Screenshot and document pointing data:
---
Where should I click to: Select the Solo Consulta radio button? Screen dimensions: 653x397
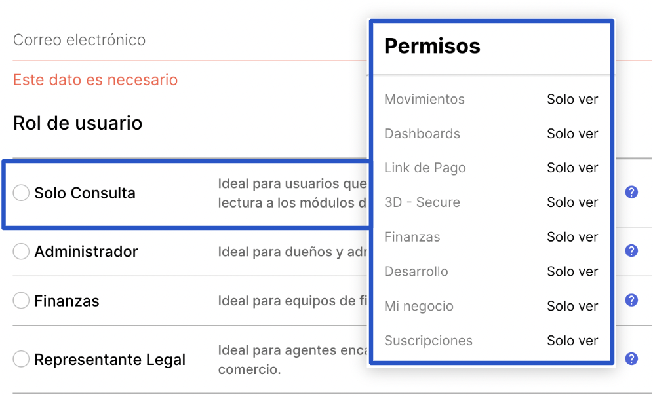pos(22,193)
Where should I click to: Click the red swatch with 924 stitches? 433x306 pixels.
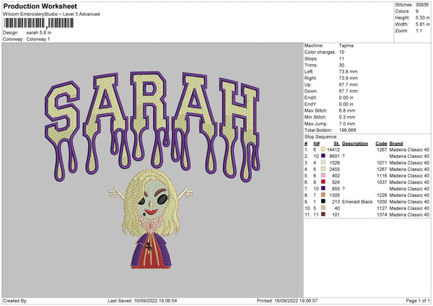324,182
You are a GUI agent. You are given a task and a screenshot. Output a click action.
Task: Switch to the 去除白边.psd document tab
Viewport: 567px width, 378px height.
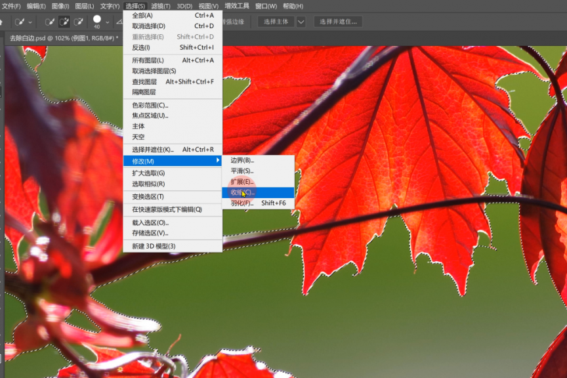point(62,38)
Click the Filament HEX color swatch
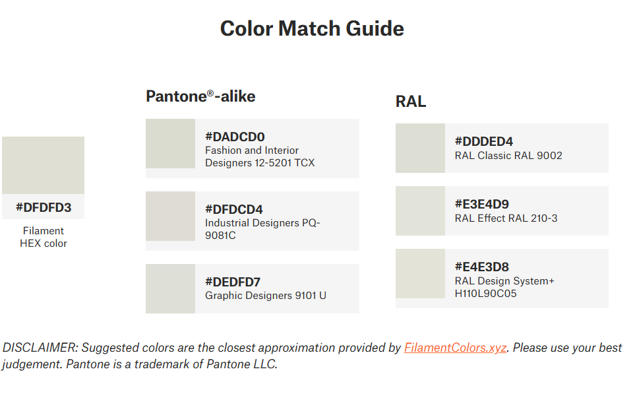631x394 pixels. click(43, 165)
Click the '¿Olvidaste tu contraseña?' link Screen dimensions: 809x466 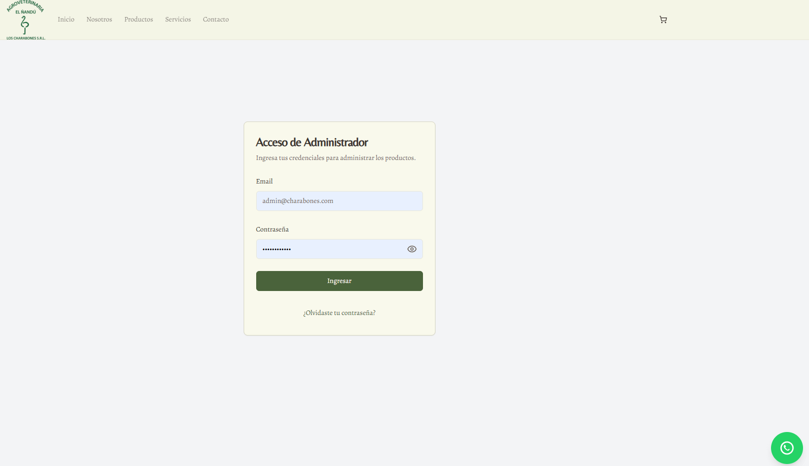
---
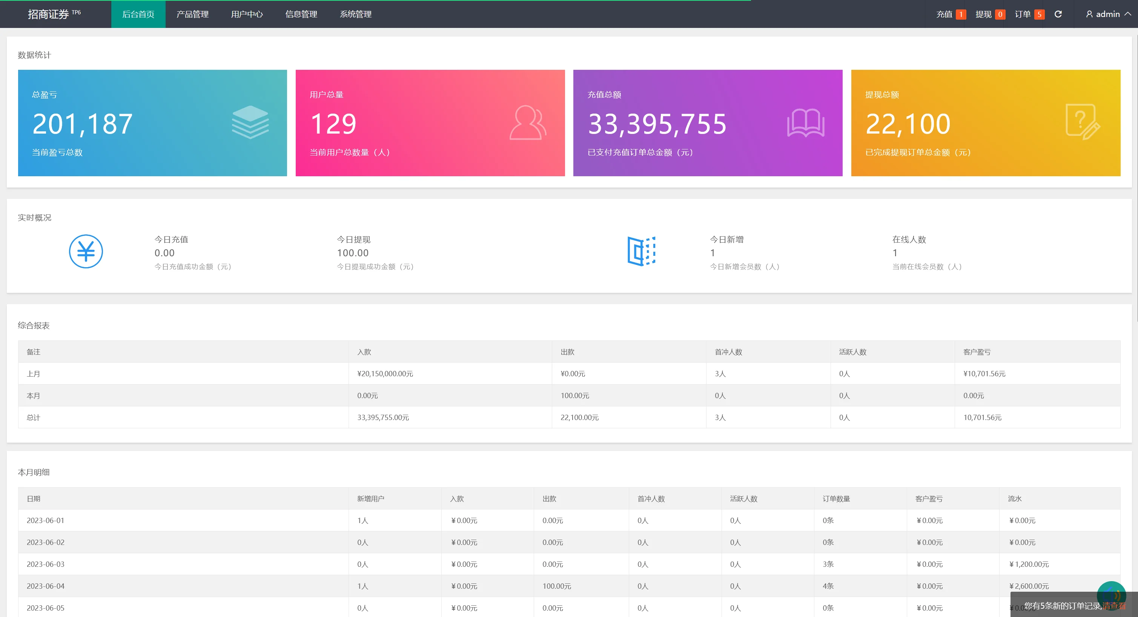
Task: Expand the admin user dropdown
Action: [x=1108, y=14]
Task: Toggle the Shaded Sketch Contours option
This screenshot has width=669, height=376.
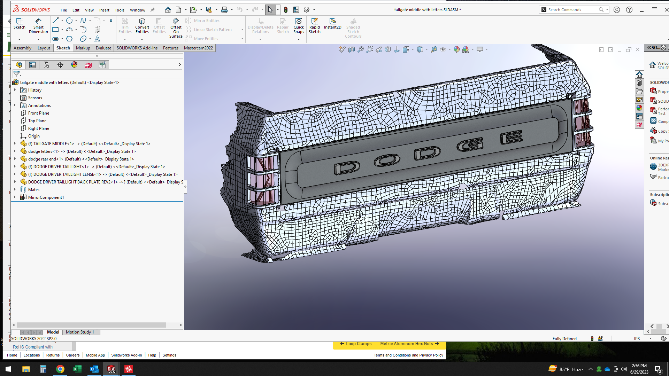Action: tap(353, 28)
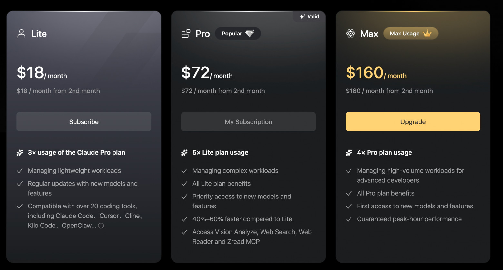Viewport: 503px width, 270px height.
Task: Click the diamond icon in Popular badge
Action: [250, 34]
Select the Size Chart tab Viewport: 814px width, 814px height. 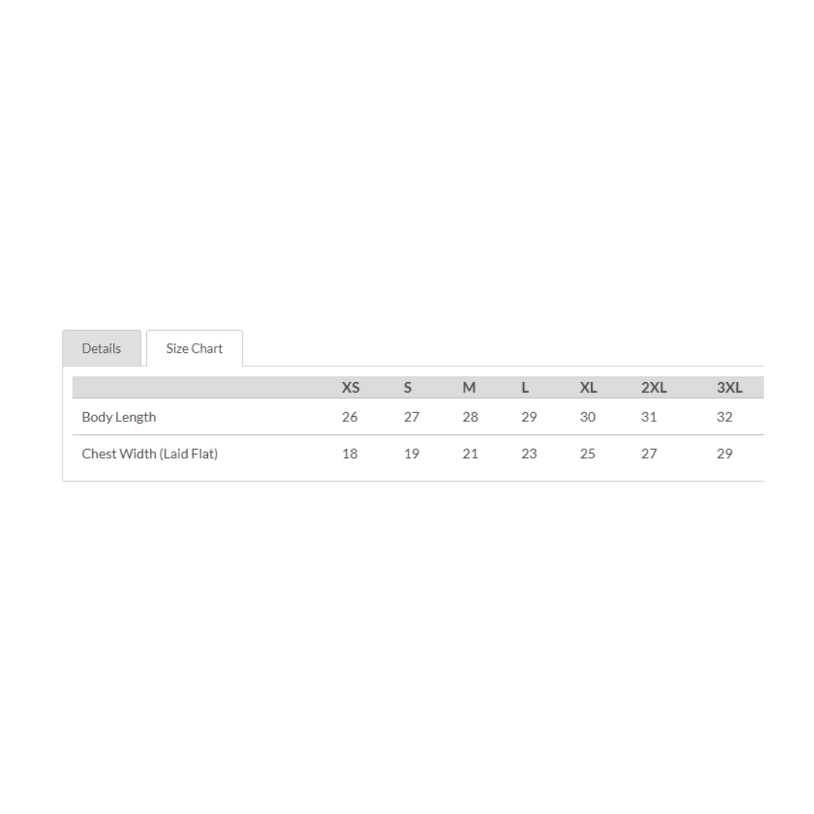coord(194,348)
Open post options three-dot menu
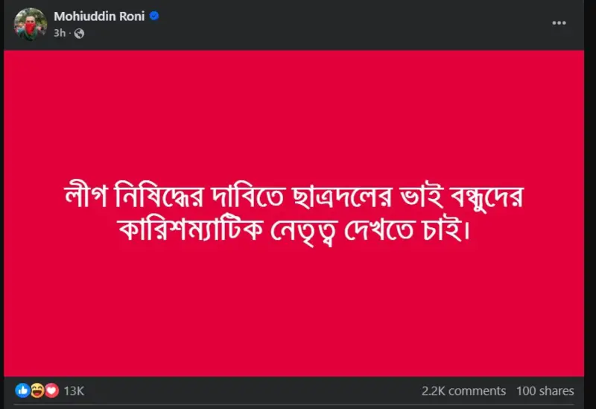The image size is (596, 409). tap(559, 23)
---
_What needs to be done_: Replace "swatch" with "chip" in the records, starting with the line that contains "Where should I click to: Select" and continuing through the line that contains "631x394 pixels. click(43, 165)", and change nothing else. Leave the pictures out of your answer.

_Solved exercise_:
Where should I click to: Select the Solo Consulta radio button? Screen dimensions: 653x397
pos(22,193)
Where should I click to: Click the red chip with 924 stitches? 433x306 pixels.
324,182
You are a GUI agent. You are given a task and a screenshot. Output a click action.
Task: Switch to the 去除白边.psd document tab
Viewport: 567px width, 378px height.
point(62,38)
Click the Filament HEX color chip
631x394 pixels. click(43, 165)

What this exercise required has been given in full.